Llego a la plaza con cierta dificultad. En uno de los bancos del centro de la vieja plaza está sentado JDB. Me pide que caminemos. Me habla, ufano, de las muchas gestas acaecidas en Tucumán. Por supuesto, narra los pormenores de la batalla de Tucumán y recupera la figura de Belgrano. Le digo que en Tucumán también ocurrió el Operativo Independencia. JDB me ataja con la mano. Me pide que dejemos ese tema para otro momento.
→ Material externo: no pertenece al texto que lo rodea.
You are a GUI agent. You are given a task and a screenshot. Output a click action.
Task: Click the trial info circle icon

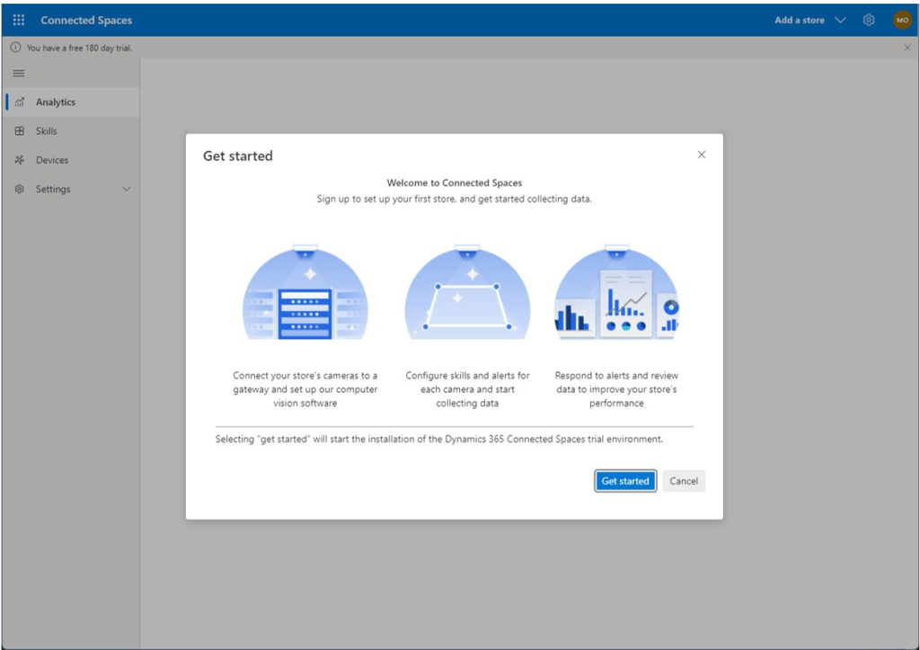coord(16,48)
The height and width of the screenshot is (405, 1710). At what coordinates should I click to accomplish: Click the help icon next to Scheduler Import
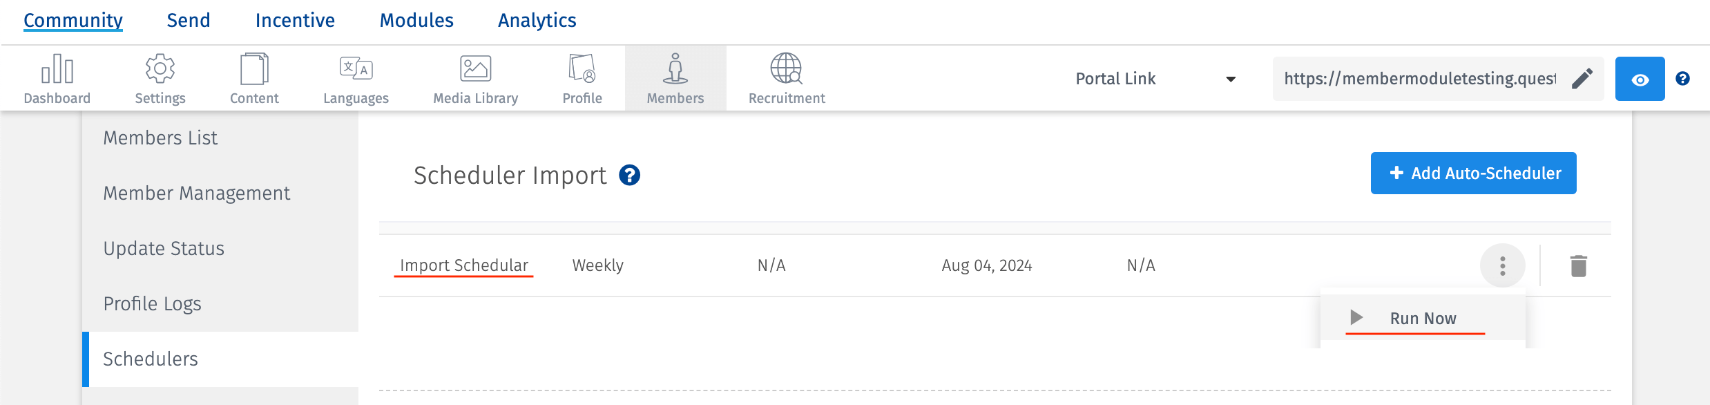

La noche se pone tensa. Me río. Él sonríe. Nos sentamos, al frente de la iglesia. Le señalo los árboles altos, vigías inútiles, y las casonas, el bar que está cerca. JDB saca un libro y lo acaricia como si fuera un niño. Yo veo la tapa y no digo nada. Con humedad en los ojos, recuerda a su abuelo árabe, las siestas de juegos en su pueblo natal, cerca de Salta, las noches de lecturas del Billiken, la casa de Lola Mora. Y enfatiza la idea de que Lola Mora es tucumana.

Más aliviado, con la charla con Francisco en mi cabeza, le cuento el propósito de mi viaje. Le digo que quería visitar la provincia para ver a mi amigo y también para indagar en la conexión de Hugo Foguet con una célula anarquista de Ucrania.

JDB se entusiasma. Me dice que él sabe que esos viajes del marino tienen cola. Le digo que sí, que por una fuente confiable, sabemos que Foguet se conectó con un miembro del grupo anarquista. Ese antiguo miembro tiene un nieto que ahora es filósofo.

JDB me pide aclaraciones. Le digo que es un filósofo que forma parte de la sociedad de escépticos. Me dice que estoy loco. Le digo que no, que de a poco vamos a cambiar algunas cosas. Señalo la iglesia y le comento que han hecho mucho daño, que las sociedades necesitan más ateos y menos religiones. JDB se enoja y golpea con el lomo del libro en el banco. El silencio exterior se modifica con el leve golpe en el cemento. Al frente, en la iglesia, un curita sale a saludar a algunos visitantes. JDB lo ve y le hace un saludo con el brazo. El curita hace lo mismo.

Me pide que me calle. Insisto. Le digo que la iglesia es la responsable de los atropellos de los últimos años en el mundo. Me dice que soy un fanático. Le pido que se calme. El curita se mete en la iglesia y se distrae en la conversación con unas chicas presuntamente devotas, con polleras largas y el cuello cubierto por un pañuelo. JDB sigue la figura del curita y misteriosamente encuentra el sosiego.

Suspira. Levanta el brazo y me muestra la tapa. Es el volumen grueso de las Prosas, de Enrique Banchs, el libro que suele citar. Lo abre y recorre con el dedo la foto y la firma de Banchs. Dice que en esas páginas, y las señala, está cifrado el pasado y también la misión que tienen los tucumanos: volver a ser lo que eran. Le recuerdo que Nietzsche decía “conviértete en lo que eres”.

“Eso mismo”, dice JDB, y se emociona.